* Aim of the task *
If a line in the records below holds the string "each", count it; give only the total.

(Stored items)
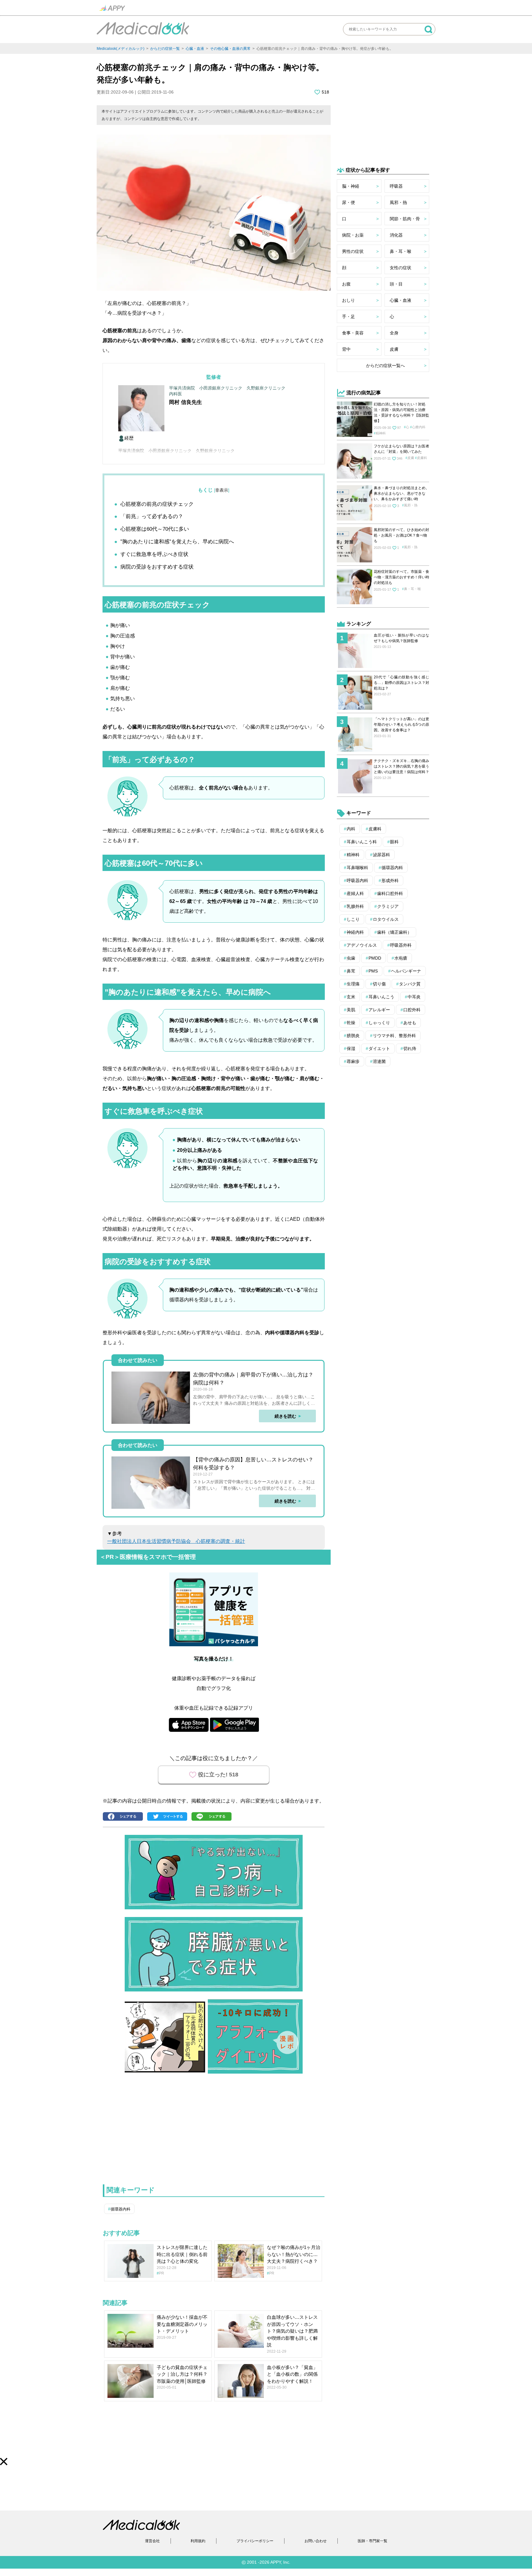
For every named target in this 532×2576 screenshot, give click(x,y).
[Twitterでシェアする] (168, 1816)
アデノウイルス (362, 945)
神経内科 (355, 932)
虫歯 (351, 958)
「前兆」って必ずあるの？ (151, 516)
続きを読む (285, 1416)
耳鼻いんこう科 (362, 841)
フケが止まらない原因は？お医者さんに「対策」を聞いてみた (401, 449)
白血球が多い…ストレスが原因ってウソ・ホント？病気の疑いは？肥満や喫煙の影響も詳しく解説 (292, 2330)
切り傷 (379, 983)
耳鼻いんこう (381, 996)
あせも (409, 1022)
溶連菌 (379, 1061)
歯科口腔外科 (390, 893)
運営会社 (152, 2541)
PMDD (375, 958)
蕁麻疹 (353, 1061)
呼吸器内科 (357, 880)
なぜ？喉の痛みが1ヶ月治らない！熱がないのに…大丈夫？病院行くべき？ (293, 2254)
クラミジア (388, 906)
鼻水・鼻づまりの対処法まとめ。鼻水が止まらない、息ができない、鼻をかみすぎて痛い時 (401, 493)
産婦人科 (355, 893)
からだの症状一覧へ (385, 365)
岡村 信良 (180, 402)
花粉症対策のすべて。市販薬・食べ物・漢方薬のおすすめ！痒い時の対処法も (401, 577)
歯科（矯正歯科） (394, 932)
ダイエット (379, 1048)
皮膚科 (422, 458)
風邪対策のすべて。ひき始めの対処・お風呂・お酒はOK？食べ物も (401, 535)
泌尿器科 (381, 854)
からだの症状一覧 (165, 48)
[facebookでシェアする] (124, 1816)
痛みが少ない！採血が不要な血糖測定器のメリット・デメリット (182, 2324)
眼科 (394, 841)
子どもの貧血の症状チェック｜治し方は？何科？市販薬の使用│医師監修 (182, 2374)
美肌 (351, 1009)
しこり (353, 919)
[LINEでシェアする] (213, 1816)
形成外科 (390, 880)
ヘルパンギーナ (406, 970)
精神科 (381, 433)
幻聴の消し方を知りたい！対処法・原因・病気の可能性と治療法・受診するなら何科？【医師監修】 (401, 412)
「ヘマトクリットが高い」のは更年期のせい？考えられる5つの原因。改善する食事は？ (401, 724)
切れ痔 (409, 1048)
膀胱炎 (353, 1035)
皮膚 (394, 349)
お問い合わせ (315, 2541)
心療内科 (418, 427)
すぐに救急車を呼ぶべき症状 (154, 554)
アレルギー (379, 1009)
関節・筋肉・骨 (405, 218)
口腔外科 (412, 1009)
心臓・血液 (195, 48)
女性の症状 (400, 267)
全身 (394, 332)
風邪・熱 (398, 202)
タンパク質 (410, 983)
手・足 (348, 316)
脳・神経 (350, 186)
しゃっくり (379, 1022)
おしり (348, 300)
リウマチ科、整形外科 (394, 1035)
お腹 (346, 284)
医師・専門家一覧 (372, 2541)
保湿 (351, 1048)
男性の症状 (353, 251)
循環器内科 (121, 2209)
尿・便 (348, 202)
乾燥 (351, 1022)
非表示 (221, 490)
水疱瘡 (400, 958)
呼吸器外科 (401, 945)
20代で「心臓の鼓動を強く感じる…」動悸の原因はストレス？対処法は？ (401, 682)
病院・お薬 (353, 235)
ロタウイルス (386, 919)
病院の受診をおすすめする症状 (157, 567)
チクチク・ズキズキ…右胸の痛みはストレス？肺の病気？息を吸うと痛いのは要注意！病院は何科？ (401, 766)
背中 (346, 349)
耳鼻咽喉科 (357, 867)
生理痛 (353, 983)
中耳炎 (414, 996)
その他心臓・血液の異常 (230, 48)
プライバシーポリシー (254, 2541)
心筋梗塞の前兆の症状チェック (157, 504)
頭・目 (396, 284)
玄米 (351, 996)
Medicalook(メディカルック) (120, 48)
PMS (373, 970)
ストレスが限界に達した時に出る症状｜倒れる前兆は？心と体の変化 (182, 2254)
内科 (351, 828)
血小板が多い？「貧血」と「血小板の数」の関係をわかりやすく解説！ (292, 2374)
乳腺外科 (355, 906)
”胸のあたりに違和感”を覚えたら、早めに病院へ (177, 542)
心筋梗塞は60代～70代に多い (154, 529)
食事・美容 (353, 332)
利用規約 (198, 2541)
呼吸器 (396, 186)
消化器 (396, 235)
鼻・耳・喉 (400, 251)
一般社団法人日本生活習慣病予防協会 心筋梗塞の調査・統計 (176, 1541)
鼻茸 (351, 970)
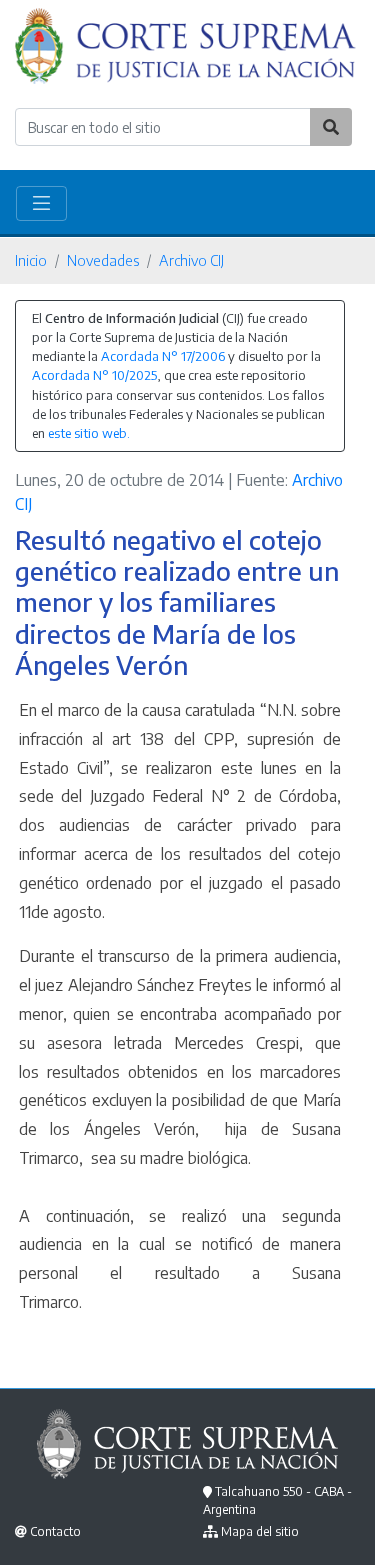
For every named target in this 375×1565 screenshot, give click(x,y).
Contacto (55, 1531)
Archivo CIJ (191, 260)
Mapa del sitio (260, 1531)
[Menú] (41, 203)
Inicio (31, 260)
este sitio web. (89, 433)
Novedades (103, 260)
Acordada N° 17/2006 (163, 356)
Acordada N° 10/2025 (94, 375)
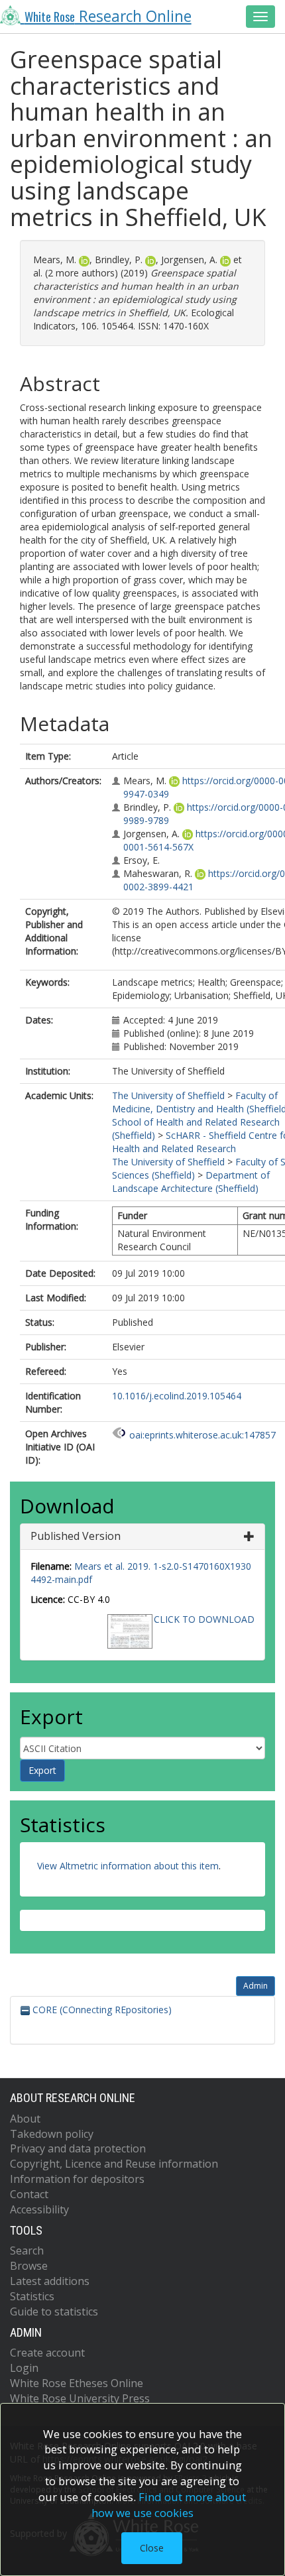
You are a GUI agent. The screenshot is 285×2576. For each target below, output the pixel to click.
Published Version (75, 1536)
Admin (255, 1985)
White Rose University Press (80, 2398)
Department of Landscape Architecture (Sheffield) (191, 1182)
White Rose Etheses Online (76, 2383)
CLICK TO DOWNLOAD (204, 1619)
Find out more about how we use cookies (169, 2504)
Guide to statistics (54, 2311)
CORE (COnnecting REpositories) (101, 2009)
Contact (29, 2194)
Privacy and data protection (78, 2148)
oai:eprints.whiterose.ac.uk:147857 (202, 1435)
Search (27, 2250)
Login (24, 2368)
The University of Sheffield (168, 1095)
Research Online (108, 16)
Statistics (32, 2296)
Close (152, 2548)
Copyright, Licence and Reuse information (114, 2163)
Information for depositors (77, 2179)
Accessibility (39, 2209)
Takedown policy (51, 2134)
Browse (29, 2265)
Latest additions (49, 2281)
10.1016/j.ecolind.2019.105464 (176, 1395)
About (25, 2118)
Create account (47, 2352)
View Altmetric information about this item (128, 1865)
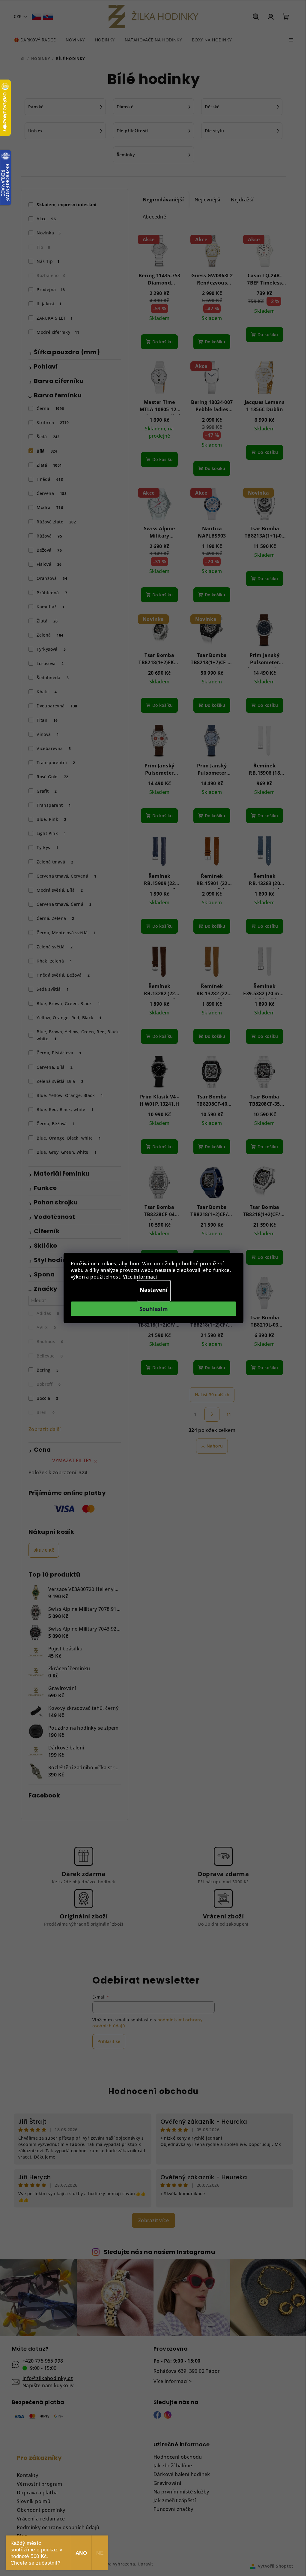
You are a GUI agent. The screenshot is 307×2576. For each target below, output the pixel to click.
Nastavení (154, 1289)
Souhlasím (153, 1308)
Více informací (140, 1276)
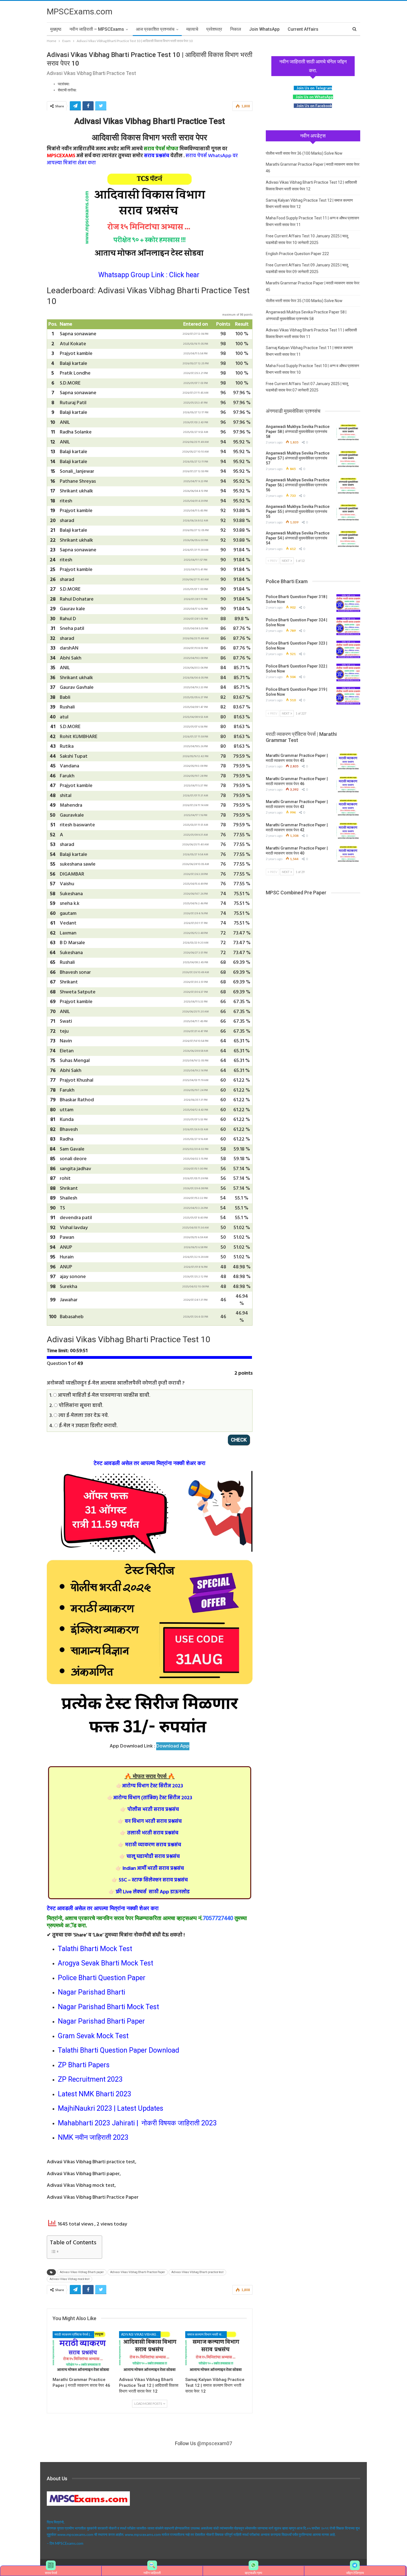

* Solution for this task *
2